- Stored items
┄┄┄┄┄┄

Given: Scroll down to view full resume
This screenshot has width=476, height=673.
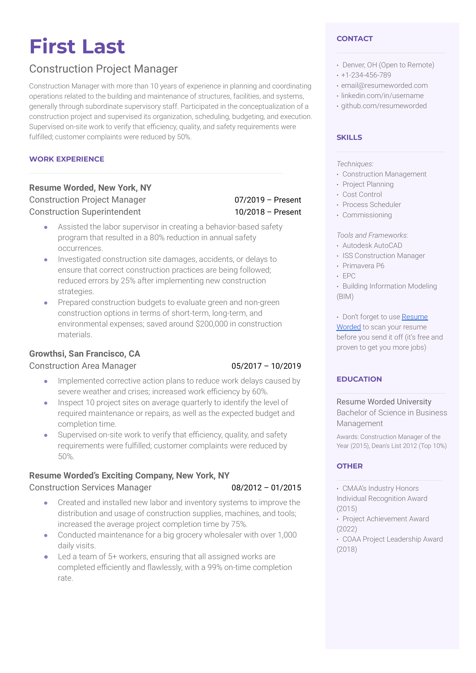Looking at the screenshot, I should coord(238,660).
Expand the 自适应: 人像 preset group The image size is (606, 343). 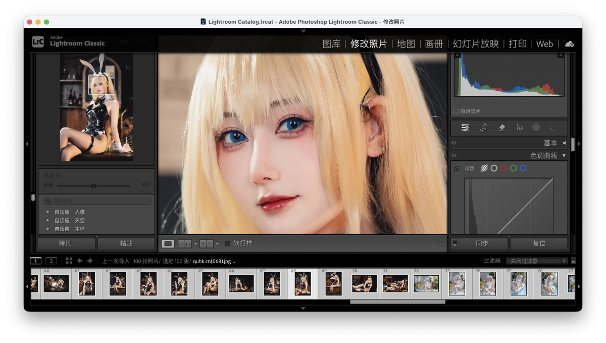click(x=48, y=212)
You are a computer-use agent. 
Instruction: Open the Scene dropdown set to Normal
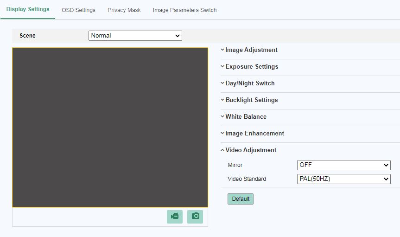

┄┄┄┄┄┄

Transcribe exactly the lines that go from the one holding "You are a computer-use agent." through the last line of the entries, both included, and nothing besides them. Do not include any pictures.

You are a computer-use agent. 
Instruction: Open the Scene dropdown set to Normal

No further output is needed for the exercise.